Beneath this instruction is a listing; print exactly the lines in it starting at the line that contains "Customer Stories (38, 2318)" and going through the line that contains "[Toggle menu] (203, 15)".

• [RECORDS PROVIDED]:
== Segment start ==
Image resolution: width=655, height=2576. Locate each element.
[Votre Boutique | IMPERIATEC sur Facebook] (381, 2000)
== Segment end ==
== Segment start ==
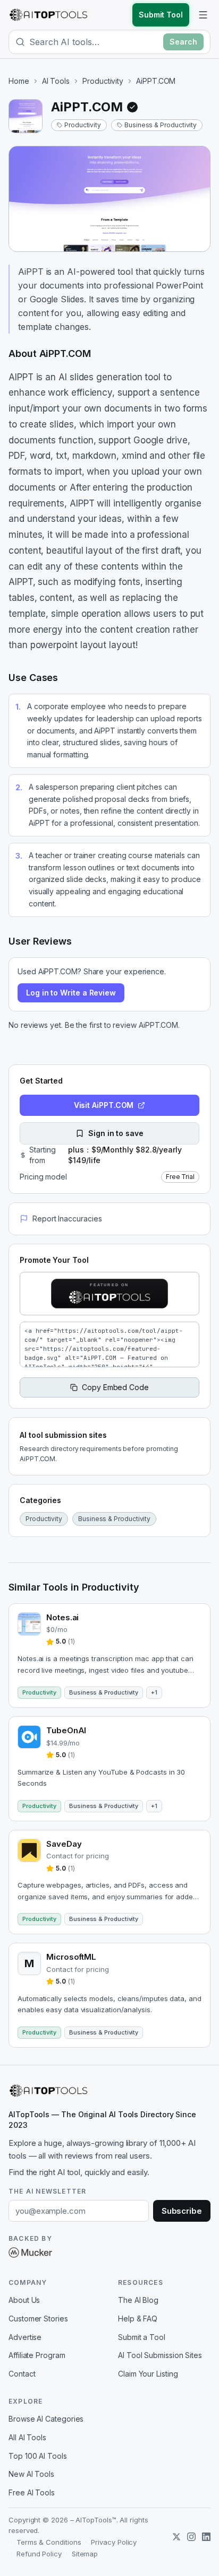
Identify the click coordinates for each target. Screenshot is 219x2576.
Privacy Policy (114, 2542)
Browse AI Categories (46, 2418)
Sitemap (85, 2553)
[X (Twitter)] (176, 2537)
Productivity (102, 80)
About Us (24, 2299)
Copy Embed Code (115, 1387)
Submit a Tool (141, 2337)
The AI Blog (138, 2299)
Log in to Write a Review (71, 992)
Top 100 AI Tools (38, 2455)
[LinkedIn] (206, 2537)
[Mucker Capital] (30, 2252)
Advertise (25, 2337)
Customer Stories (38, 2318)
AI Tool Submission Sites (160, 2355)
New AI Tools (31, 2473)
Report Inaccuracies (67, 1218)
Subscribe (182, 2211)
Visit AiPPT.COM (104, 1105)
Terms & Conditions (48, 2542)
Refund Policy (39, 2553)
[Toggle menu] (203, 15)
== Segment end ==
• [TASK RESULT]:
Customer Stories (38, 2318)
AI Tool Submission Sites (160, 2355)
New AI Tools (31, 2473)
Report Inaccuracies (67, 1218)
Subscribe (182, 2211)
Visit AiPPT.COM (104, 1105)
Terms & Conditions (48, 2542)
Refund Policy (39, 2553)
[Toggle menu] (203, 15)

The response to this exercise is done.